■ Problem requirements: From the line that includes "Where should I click to: Expand" down to the final line of the data below, copy every line exactly and leave the rest out.

(Collected data)
┌──
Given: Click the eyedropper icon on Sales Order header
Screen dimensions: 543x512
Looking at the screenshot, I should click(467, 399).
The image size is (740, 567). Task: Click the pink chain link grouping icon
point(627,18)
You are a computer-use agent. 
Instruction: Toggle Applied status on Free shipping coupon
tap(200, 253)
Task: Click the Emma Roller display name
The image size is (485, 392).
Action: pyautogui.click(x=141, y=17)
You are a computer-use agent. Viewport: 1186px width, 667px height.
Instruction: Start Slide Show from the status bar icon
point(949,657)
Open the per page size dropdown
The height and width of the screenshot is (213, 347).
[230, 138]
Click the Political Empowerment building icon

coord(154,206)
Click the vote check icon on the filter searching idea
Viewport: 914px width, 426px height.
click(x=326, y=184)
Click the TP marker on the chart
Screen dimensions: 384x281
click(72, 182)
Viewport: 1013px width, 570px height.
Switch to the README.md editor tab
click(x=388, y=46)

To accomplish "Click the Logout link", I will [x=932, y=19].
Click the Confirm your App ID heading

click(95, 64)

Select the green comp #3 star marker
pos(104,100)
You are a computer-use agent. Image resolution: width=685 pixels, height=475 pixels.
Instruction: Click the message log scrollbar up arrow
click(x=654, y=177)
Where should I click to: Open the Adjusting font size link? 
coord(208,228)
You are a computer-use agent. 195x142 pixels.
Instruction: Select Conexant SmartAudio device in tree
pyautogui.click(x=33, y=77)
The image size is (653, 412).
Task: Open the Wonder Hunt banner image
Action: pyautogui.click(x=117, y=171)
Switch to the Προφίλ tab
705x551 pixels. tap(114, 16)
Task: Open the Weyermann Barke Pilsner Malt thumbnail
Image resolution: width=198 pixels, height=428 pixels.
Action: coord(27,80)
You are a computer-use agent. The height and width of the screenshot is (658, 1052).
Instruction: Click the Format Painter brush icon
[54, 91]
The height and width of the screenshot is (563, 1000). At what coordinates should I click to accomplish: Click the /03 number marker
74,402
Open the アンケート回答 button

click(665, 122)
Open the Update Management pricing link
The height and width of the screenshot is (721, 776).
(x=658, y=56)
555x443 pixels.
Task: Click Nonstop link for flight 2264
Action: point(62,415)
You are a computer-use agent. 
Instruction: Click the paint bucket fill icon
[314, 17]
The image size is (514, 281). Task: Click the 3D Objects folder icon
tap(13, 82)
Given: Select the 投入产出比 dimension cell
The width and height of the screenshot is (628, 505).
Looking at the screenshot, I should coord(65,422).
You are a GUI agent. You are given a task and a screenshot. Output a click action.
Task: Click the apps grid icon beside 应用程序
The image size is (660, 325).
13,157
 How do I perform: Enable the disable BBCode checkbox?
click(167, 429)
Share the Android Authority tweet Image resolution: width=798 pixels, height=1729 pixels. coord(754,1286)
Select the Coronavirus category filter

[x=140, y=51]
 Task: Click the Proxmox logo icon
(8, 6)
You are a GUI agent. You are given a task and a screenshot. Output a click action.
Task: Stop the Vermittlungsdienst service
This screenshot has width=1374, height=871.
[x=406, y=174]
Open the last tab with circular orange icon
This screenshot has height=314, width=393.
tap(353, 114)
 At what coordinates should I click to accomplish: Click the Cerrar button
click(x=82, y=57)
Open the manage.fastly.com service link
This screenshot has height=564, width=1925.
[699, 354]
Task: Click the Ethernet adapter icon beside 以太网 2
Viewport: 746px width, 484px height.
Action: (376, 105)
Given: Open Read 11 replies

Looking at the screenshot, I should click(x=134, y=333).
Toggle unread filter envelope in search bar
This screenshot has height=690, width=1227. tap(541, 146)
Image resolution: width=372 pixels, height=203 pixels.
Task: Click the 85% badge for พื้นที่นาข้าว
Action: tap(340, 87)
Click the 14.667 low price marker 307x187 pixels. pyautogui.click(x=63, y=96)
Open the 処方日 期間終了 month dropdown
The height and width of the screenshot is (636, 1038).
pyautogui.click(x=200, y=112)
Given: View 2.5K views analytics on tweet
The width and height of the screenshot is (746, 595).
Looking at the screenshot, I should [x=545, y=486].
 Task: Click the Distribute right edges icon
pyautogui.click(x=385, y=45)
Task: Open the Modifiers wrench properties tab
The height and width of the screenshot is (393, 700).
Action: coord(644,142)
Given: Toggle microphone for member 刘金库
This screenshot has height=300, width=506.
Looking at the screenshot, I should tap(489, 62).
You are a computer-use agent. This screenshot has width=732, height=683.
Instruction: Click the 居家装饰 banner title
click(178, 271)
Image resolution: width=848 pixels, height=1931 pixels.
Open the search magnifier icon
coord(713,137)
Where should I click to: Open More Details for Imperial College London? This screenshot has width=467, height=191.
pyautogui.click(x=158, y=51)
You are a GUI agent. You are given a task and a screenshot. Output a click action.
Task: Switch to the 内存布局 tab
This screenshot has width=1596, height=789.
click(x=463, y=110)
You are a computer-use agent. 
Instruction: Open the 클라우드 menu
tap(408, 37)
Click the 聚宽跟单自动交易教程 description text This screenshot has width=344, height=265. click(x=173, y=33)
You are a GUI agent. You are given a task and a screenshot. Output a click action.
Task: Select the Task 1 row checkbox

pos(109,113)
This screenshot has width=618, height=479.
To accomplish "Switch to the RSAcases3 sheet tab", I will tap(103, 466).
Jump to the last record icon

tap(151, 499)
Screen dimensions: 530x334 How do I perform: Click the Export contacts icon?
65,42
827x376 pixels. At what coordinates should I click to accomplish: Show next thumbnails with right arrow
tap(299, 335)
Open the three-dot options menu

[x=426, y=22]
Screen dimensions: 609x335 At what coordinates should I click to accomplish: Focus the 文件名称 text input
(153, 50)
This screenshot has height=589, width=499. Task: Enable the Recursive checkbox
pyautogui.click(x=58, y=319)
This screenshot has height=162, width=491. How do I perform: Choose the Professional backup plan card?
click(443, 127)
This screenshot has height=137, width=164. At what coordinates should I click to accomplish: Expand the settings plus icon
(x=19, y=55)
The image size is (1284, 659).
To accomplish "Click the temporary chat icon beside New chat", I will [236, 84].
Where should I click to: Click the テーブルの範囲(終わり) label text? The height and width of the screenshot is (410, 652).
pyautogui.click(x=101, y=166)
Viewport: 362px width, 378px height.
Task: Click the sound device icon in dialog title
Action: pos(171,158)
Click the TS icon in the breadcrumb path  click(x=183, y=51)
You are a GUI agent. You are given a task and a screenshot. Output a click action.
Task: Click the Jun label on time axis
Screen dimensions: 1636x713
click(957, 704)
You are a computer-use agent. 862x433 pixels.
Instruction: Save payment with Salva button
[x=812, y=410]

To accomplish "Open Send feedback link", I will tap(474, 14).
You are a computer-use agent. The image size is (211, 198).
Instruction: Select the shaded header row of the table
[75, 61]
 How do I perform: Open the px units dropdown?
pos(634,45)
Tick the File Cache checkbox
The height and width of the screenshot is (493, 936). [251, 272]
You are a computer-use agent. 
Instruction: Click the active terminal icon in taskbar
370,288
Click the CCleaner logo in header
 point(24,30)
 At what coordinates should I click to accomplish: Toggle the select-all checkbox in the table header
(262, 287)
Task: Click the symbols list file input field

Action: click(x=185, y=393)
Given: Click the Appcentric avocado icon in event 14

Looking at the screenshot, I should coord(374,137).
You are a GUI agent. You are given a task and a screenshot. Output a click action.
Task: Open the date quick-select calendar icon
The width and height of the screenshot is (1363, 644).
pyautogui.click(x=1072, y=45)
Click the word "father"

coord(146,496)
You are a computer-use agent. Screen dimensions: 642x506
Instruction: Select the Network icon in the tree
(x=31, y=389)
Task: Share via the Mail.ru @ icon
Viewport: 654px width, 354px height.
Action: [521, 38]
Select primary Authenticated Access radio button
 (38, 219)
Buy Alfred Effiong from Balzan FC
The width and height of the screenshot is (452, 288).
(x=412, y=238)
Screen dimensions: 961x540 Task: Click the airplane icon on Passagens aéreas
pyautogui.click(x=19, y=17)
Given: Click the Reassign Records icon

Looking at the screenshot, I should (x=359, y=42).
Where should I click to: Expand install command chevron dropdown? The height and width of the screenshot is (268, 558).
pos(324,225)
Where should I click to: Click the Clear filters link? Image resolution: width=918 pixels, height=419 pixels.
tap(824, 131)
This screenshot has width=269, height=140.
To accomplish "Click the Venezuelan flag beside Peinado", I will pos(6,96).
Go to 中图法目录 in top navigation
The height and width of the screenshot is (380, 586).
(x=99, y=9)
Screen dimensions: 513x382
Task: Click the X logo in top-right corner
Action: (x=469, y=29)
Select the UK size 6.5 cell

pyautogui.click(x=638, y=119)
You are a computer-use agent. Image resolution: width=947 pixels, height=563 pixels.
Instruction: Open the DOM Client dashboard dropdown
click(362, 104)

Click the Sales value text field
└──
■ Response:
Where should I click to: Expand install command chevron dropdown? The height and width of the screenshot is (268, 558).
pos(324,225)
Where should I click to: Click the Clear filters link? Image resolution: width=918 pixels, height=419 pixels.
tap(824, 131)
This screenshot has width=269, height=140.
To accomplish "Click the Venezuelan flag beside Peinado", I will pos(6,96).
Go to 中图法目录 in top navigation
The height and width of the screenshot is (380, 586).
(x=99, y=9)
Screen dimensions: 513x382
Task: Click the X logo in top-right corner
Action: (x=469, y=29)
Select the UK size 6.5 cell

pyautogui.click(x=638, y=119)
You are a computer-use agent. Image resolution: width=947 pixels, height=563 pixels.
Instruction: Open the DOM Client dashboard dropdown
click(362, 104)

Click the Sales value text field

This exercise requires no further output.